Rule 34 on document production and entry upon land was amended to include references to testing and sampling electronically stored information. Rule 34(b) was amended to include language allowing a requestor to specify the form in which electronically stored information is to be produced. Objections to requests for production of information in a specific form are allowed under the amended rule, and instructions on how electronically stored information should be produced if the form is not specified are provided.
Rule 37 on discovery sanctions was amended to add a revised subdivision (f), which limits sanctions that can be imposed on a party for failing to provide electronically stored information lost due to "the routine, good-faith operation of an electronic information system." In other words, if a party has a long-standing practice of deleting all e-mail every Friday, that party might have a defense against being sanctioned for failing to produce requested e-mail.

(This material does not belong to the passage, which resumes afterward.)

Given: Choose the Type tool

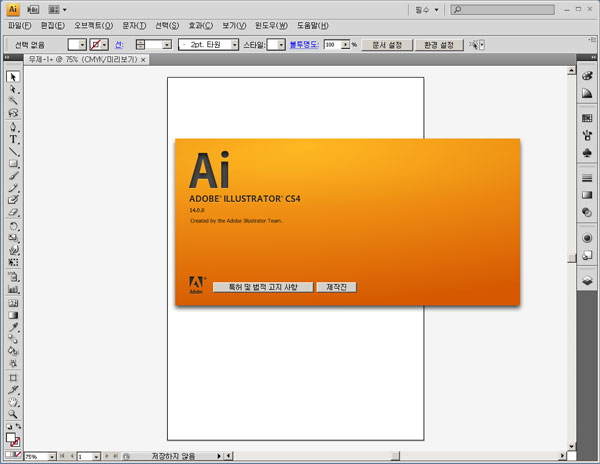Looking at the screenshot, I should 13,139.
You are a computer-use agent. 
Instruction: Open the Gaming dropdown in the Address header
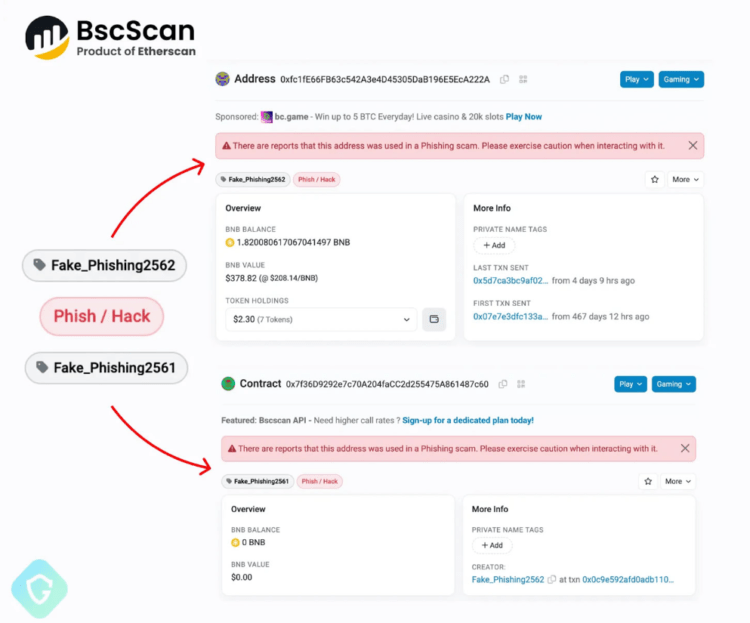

Rule 45 on subpoenas was amended to address copying, testing and sampling electronically stored information. Rule 45 (a)(1)(B) was amended to include language allowing the requestor to specify the form in which electronically stored information is to be produced, while Rule 45(d)(1) was amended to include instructions on how electronically stored information should be produced if the form is not specified. Rule 45(d)(2)(B) was amended to include instructions on how to assert claims of protection or privilege when protected material is turned over.
Echoing language added to Rule 26, Rule 45(d)(1)(D) states that a person responding to a subpoena "need not provide discovery of electronically stored information" if that information is "not reasonably accessible because of undue burden or cost." If a requesting party shows good cause, the court can order discovery of such information, but the court may also "specify conditions" for this discovery.
The Court did not adopt all of the federal electronic discovery amendments. Amendments to Federal Rules of Civil Procedure 16 and 26 require parties to "meet and confer" at an early stage in an action about discovery and disclosure of electronic information. Corresponding amendments were not made to the North Dakota rules because North Dakota does not require discovery conferences and initial disclosures. North Dakota Rule of Civil Procedure 16, however, was amended to include discussion of electronic discovery among the topics addressed at scheduling and pretrial conferences.
At the same time the Joint Procedure Committee was working on the electronic discovery amendments, the National Conference of Commissioners on Uniform State Laws was also putting together a set of uniform rules on electronic discovery. North Dakota attorney Lawrence Klemin was on the NCCUSL committee that developed these uniform rules.
The NCCUSL electronic discovery rules are somewhat similar to the federal electronic discovery provisions. The uniform rules are unique, however, because they are stand-alone electronic discovery rules, rather than provisions integrated into the general rules of discovery. The Joint Procedure Committee reviewed and discussed the NCCUSL rules, but decided to recommend following the federal model rather than adopting a separate set of electronic discovery rules.